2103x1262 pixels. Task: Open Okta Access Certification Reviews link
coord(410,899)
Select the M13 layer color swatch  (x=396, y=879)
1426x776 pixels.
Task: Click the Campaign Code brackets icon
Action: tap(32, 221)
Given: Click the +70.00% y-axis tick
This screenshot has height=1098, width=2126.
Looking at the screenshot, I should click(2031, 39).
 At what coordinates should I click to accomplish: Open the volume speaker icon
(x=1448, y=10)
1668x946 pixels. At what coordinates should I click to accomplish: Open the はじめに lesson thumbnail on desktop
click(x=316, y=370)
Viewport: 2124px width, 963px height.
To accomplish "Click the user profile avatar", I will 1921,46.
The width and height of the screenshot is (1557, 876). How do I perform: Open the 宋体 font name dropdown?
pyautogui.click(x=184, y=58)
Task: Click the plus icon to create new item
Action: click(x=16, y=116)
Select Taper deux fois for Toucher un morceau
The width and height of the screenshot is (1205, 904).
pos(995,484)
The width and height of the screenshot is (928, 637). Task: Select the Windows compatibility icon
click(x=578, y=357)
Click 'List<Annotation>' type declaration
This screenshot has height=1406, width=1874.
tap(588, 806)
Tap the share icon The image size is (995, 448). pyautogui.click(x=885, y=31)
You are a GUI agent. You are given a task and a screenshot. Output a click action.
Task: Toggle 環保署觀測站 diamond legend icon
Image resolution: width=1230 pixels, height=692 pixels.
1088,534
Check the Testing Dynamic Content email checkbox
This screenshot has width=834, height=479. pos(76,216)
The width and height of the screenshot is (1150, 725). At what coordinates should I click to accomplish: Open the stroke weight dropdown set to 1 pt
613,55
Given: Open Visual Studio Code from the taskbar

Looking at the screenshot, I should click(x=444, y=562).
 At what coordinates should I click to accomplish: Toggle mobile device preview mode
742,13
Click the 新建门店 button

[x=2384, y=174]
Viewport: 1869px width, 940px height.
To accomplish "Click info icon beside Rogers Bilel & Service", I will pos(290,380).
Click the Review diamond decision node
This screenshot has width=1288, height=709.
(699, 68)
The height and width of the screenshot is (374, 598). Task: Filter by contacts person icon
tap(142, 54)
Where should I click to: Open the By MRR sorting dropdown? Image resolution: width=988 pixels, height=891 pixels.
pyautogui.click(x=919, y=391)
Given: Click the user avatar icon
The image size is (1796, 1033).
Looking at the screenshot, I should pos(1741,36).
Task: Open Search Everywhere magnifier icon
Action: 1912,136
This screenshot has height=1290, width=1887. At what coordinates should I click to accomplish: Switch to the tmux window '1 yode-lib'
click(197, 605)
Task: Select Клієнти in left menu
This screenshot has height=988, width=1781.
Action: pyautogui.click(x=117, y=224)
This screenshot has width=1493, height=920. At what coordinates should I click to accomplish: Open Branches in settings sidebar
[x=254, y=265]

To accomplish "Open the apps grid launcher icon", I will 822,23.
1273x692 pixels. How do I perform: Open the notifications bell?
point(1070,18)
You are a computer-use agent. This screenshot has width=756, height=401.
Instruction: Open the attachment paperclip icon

What you are asked to do: Give back the full listing above verbatim.

Answer:
2103x1262 pixels. Task: Open Okta Access Certification Reviews link
coord(410,899)
Select the M13 layer color swatch  (x=396, y=879)
1426x776 pixels.
Task: Click the Campaign Code brackets icon
Action: tap(32, 221)
Given: Click the +70.00% y-axis tick
This screenshot has height=1098, width=2126.
Looking at the screenshot, I should click(2031, 39).
 At what coordinates should I click to accomplish: Open the volume speaker icon
(x=1448, y=10)
1668x946 pixels. At what coordinates should I click to accomplish: Open the はじめに lesson thumbnail on desktop
click(x=316, y=370)
Viewport: 2124px width, 963px height.
To accomplish "Click the user profile avatar", I will 1921,46.
The width and height of the screenshot is (1557, 876). How do I perform: Open the 宋体 font name dropdown?
pyautogui.click(x=184, y=58)
Task: Click the plus icon to create new item
Action: click(x=16, y=116)
Select Taper deux fois for Toucher un morceau
The width and height of the screenshot is (1205, 904).
pos(995,484)
The width and height of the screenshot is (928, 637). Task: Select the Windows compatibility icon
click(x=578, y=357)
Click 'List<Annotation>' type declaration
This screenshot has height=1406, width=1874.
tap(588, 806)
Tap the share icon The image size is (995, 448). pyautogui.click(x=885, y=31)
You are a GUI agent. You are given a task and a screenshot. Output a click action.
Task: Toggle 環保署觀測站 diamond legend icon
Image resolution: width=1230 pixels, height=692 pixels.
1088,534
Check the Testing Dynamic Content email checkbox
This screenshot has width=834, height=479. pos(76,216)
The width and height of the screenshot is (1150, 725). At what coordinates should I click to accomplish: Open the stroke weight dropdown set to 1 pt
613,55
Given: Open Visual Studio Code from the taskbar

Looking at the screenshot, I should click(x=444, y=562).
 At what coordinates should I click to accomplish: Toggle mobile device preview mode
742,13
Click the 新建门店 button

[x=2384, y=174]
Viewport: 1869px width, 940px height.
To accomplish "Click info icon beside Rogers Bilel & Service", I will pos(290,380).
Click the Review diamond decision node
This screenshot has width=1288, height=709.
(699, 68)
The height and width of the screenshot is (374, 598). Task: Filter by contacts person icon
tap(142, 54)
Where should I click to: Open the By MRR sorting dropdown? Image resolution: width=988 pixels, height=891 pixels.
pyautogui.click(x=919, y=391)
Given: Click the user avatar icon
The image size is (1796, 1033).
Looking at the screenshot, I should pos(1741,36).
Task: Open Search Everywhere magnifier icon
Action: 1912,136
This screenshot has height=1290, width=1887. At what coordinates should I click to accomplish: Switch to the tmux window '1 yode-lib'
click(197, 605)
Task: Select Клієнти in left menu
This screenshot has height=988, width=1781.
Action: pyautogui.click(x=117, y=224)
This screenshot has width=1493, height=920. At what coordinates should I click to accomplish: Open Branches in settings sidebar
[x=254, y=265]

To accomplish "Open the apps grid launcher icon", I will 822,23.
1273x692 pixels. How do I perform: Open the notifications bell?
point(1070,18)
You are a computer-use agent. This screenshot has width=756, height=401.
Instruction: Open the attachment paperclip icon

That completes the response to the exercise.